Where is the Harzer-Hexen-Stieg?

The Harzer-Hexen-Stieg is located in central Germany in the Harz Forest. The forest and national park spans two states in Germany: Saxony-Anhalt and Lower Saxony. This is significant because the East-West German border runs right through the middle, meaning at one point in time, it was not possible hike this route. The entire border region between East and West Germany is a nature preserve called Grünes Band (the green band), and can be hiked and cycled in the north-south direction.

If you’d like to explore more of the Harz, I recommend Wernigerode and Goslar!

How long is the Harzer-Hexen-Stieg?

The trail is 94 kilometers long and can be hiked in 5 to 7 legs. There are a few variations for the Harzer-Hexen-Stieg. The first is whether or not you want to summit the Brocken. I don’t see why you wouldn’t on your first trip to the Harz, as it is one of the region’s highlights. Should you not want to go up, there is a long detour (34.4 km) around called the Brocken Umgehung.

Another option comes into play with the southern or northern route for the fourth section of the Harzer-Hexen-Stieg. We chose the northern route so that we could do the detour over the hanging bridge. Both routes are approximately 28-29 km long. If you hike in the winter, the Bode valley is closed on the fifth section, so there is an 8km detour from Treseburg to Thale. You can find all sections and look at them in detail here. It is possible to hike the trail in both directions. I was satisfied with our decision to hike from West to East.

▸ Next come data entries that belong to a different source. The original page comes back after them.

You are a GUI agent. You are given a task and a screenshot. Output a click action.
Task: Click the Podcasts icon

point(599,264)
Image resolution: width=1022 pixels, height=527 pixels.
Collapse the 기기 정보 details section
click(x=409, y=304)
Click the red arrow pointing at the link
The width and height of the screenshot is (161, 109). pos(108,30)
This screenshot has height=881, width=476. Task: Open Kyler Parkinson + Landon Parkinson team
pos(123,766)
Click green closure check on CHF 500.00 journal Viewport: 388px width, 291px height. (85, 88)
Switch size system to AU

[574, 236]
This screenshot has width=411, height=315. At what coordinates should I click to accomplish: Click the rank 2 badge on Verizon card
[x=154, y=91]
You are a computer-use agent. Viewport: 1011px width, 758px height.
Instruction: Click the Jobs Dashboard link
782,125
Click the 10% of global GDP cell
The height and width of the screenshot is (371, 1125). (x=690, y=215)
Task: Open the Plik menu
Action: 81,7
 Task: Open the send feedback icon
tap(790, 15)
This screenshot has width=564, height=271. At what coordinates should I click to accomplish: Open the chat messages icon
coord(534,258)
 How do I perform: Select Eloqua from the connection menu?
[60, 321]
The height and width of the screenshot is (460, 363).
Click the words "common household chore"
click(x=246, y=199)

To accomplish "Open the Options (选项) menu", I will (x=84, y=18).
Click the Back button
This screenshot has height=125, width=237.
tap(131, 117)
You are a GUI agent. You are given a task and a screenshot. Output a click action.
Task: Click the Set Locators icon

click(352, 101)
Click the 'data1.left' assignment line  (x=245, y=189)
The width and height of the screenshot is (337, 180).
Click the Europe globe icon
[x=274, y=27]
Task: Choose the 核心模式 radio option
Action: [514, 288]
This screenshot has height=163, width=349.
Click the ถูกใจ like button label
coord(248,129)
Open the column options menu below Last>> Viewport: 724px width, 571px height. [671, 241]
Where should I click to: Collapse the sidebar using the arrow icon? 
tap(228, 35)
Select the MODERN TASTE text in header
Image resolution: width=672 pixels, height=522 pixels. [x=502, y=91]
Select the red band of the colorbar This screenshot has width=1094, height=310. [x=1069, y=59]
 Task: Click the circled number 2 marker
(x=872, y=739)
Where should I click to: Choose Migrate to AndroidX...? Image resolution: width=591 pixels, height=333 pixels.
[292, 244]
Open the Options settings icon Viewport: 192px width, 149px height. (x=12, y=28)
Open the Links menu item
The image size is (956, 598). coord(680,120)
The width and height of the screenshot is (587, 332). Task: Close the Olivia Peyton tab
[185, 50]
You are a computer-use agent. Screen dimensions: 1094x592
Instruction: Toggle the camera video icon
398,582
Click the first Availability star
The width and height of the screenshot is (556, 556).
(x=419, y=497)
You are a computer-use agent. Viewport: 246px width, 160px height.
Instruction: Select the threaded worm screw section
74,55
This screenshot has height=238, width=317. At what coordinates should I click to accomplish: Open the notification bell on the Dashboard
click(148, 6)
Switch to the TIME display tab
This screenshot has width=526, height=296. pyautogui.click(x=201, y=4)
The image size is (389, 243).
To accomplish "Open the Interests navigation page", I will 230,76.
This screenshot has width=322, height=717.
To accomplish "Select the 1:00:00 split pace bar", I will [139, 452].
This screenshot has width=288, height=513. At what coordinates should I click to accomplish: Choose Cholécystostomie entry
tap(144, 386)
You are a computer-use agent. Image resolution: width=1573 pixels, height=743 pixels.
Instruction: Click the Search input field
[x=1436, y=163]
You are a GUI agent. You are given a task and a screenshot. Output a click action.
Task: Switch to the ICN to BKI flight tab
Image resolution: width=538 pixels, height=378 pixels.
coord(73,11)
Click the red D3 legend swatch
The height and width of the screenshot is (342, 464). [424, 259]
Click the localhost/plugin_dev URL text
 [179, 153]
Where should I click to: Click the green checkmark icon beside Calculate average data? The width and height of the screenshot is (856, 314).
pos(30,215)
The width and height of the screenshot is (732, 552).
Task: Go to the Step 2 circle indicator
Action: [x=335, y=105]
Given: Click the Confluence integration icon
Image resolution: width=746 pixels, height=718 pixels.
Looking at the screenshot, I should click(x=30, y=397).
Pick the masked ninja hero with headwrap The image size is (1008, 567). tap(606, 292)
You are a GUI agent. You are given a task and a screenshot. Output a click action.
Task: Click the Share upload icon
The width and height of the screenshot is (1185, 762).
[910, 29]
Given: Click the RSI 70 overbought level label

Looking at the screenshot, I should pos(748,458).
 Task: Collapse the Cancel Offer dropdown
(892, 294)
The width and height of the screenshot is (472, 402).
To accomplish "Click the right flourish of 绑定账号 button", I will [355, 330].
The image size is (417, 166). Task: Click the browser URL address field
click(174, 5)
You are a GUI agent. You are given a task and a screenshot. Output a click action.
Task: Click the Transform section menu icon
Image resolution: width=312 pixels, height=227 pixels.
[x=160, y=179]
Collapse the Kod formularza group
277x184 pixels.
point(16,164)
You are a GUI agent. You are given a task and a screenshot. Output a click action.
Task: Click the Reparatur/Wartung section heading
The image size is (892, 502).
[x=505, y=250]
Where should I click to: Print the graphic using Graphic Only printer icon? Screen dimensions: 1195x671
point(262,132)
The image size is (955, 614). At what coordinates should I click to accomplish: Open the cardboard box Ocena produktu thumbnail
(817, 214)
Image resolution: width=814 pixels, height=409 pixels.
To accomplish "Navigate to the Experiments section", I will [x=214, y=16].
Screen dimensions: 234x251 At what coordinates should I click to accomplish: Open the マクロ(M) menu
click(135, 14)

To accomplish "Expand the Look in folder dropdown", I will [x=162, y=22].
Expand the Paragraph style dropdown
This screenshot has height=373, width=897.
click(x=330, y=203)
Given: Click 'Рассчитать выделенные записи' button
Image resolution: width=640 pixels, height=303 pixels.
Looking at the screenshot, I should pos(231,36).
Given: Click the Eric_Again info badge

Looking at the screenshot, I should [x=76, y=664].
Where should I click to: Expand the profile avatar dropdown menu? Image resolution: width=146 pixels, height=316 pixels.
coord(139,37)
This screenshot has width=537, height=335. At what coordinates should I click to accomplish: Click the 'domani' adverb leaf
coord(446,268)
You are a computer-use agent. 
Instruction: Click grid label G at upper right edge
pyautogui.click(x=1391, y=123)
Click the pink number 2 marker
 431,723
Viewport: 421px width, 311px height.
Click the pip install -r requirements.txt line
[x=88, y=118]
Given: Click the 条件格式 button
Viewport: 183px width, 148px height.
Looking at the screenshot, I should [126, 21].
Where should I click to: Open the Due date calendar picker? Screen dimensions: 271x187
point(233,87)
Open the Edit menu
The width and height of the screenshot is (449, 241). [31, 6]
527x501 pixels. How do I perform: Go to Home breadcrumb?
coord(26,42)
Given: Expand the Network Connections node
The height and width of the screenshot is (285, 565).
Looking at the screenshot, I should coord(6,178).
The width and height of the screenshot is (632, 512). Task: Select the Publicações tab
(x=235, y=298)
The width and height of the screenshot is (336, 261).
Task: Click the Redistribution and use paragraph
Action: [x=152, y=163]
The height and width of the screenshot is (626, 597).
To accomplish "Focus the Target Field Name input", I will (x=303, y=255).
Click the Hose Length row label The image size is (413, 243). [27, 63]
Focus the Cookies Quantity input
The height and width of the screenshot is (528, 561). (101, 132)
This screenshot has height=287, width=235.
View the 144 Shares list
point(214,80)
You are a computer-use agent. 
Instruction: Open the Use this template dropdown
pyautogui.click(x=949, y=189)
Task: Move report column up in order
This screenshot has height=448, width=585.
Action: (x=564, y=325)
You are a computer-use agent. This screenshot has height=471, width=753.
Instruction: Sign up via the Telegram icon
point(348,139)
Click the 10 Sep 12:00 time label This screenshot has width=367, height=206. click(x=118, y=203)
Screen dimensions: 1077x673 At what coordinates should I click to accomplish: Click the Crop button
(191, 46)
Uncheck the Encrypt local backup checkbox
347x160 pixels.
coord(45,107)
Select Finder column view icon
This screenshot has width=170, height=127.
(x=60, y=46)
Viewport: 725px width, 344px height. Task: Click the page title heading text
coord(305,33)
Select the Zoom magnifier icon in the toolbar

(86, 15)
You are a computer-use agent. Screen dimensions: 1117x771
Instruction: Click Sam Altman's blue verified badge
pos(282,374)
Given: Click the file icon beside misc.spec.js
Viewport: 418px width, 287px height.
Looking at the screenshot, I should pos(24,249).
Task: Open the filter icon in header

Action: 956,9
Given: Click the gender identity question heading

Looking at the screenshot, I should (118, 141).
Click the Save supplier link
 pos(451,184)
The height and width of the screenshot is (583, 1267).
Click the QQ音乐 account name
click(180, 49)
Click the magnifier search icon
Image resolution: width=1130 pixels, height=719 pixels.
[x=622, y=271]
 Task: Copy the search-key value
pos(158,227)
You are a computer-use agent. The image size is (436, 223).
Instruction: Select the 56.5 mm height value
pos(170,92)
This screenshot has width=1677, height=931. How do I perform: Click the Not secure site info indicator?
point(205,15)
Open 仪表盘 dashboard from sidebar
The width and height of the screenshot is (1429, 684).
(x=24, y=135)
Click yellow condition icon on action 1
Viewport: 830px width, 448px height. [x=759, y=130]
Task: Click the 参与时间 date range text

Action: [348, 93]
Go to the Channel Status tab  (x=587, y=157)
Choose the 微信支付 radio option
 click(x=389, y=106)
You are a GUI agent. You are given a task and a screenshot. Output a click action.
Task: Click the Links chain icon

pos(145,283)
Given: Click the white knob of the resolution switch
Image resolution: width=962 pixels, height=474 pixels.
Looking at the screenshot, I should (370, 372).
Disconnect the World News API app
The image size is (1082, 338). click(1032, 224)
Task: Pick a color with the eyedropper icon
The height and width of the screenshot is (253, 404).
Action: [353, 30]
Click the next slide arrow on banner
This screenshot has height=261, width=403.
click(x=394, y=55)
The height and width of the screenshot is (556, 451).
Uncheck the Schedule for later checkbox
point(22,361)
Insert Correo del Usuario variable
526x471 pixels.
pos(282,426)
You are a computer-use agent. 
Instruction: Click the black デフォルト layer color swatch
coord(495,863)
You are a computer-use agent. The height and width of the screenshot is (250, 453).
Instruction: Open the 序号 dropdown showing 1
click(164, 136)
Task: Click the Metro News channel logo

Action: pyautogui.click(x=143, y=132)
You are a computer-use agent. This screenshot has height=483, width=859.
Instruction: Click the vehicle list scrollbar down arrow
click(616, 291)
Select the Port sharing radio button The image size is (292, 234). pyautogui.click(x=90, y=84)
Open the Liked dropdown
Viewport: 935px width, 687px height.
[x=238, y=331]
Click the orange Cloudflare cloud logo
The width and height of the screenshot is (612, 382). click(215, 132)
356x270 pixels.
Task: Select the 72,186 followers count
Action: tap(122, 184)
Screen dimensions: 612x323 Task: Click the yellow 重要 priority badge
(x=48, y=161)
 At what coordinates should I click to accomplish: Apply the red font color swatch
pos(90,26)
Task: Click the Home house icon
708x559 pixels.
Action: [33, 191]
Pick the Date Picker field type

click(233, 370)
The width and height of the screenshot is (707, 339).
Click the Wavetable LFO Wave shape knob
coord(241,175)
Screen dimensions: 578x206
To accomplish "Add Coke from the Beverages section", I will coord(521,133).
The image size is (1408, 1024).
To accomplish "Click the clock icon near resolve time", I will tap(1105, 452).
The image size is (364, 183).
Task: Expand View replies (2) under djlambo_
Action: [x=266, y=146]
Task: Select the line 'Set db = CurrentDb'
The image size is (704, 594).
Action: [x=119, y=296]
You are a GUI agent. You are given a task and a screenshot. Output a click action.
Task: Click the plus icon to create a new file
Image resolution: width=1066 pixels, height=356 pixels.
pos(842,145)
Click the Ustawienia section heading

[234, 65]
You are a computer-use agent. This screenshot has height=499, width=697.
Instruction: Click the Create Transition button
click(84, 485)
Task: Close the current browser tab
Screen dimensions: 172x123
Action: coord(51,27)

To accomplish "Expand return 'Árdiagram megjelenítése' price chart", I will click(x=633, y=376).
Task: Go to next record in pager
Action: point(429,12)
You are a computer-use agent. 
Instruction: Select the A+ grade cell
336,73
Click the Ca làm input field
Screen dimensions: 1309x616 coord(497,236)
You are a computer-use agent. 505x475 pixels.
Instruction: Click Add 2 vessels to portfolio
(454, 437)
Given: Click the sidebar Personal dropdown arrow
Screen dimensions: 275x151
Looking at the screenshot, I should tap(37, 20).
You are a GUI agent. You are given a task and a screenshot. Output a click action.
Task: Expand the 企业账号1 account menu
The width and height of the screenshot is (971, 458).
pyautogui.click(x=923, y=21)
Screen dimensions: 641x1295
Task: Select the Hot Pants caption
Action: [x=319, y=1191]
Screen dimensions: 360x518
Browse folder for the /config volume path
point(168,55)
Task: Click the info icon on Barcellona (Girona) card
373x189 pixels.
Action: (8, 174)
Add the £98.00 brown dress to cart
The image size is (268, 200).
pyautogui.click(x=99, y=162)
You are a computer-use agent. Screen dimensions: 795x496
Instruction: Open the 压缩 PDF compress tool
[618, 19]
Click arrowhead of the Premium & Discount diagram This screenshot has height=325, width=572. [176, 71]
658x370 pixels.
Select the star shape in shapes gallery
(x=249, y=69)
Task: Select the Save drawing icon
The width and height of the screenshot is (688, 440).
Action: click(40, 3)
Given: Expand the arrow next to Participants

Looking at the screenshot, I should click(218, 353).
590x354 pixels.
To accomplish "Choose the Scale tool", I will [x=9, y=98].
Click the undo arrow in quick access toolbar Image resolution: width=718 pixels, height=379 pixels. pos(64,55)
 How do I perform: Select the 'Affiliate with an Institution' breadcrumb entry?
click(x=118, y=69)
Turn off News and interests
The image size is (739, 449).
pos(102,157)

the start / end of the Harzer-Hexen-Stieg in Thale
the start / end of the Harzer-Hexen-Stieg in Thale

Accommodation on the Harzer-Hexen-Stieg

The Harzer-Hexen-Stieg is one of the few hikes I’ve come across in Germany which you can do by thru-hiking with a tent. If camping isn’t for you, there are several guest houses and B&Bs on the way, which you can book through the Harz App or Harz Info. We found it challenging to book things that weren’t too far from the trail, which is how we got the idea to camp. Others we met along the way had found AirBnb’s or holiday apartments to stay in.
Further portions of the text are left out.